Part of a data file
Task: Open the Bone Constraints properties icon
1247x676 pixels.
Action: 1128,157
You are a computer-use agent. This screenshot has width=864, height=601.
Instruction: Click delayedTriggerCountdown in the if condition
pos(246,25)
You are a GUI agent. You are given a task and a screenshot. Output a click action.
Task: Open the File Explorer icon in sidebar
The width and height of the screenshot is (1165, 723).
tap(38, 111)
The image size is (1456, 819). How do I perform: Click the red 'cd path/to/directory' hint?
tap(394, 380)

Challenge: Rewrite every line of the items from the line with "You are a computer-use" through the end of the items, requests included. Multiply each coordinate in the answers by 1.7 and round to the nearest whole number, with halves going up, leaving the numbers in the requests unchanged.

Exercise solution:
You are a computer-use agent. This screenshot has width=864, height=601.
Instruction: Click delayedTriggerCountdown in the if condition
pos(418,43)
You are a GUI agent. You are given a task and a screenshot. Output a click action.
Task: Open the File Explorer icon in sidebar
The width and height of the screenshot is (1165, 723).
tap(65, 189)
The image size is (1456, 819). How do I perform: Click the red 'cd path/to/directory' hint?
tap(670, 646)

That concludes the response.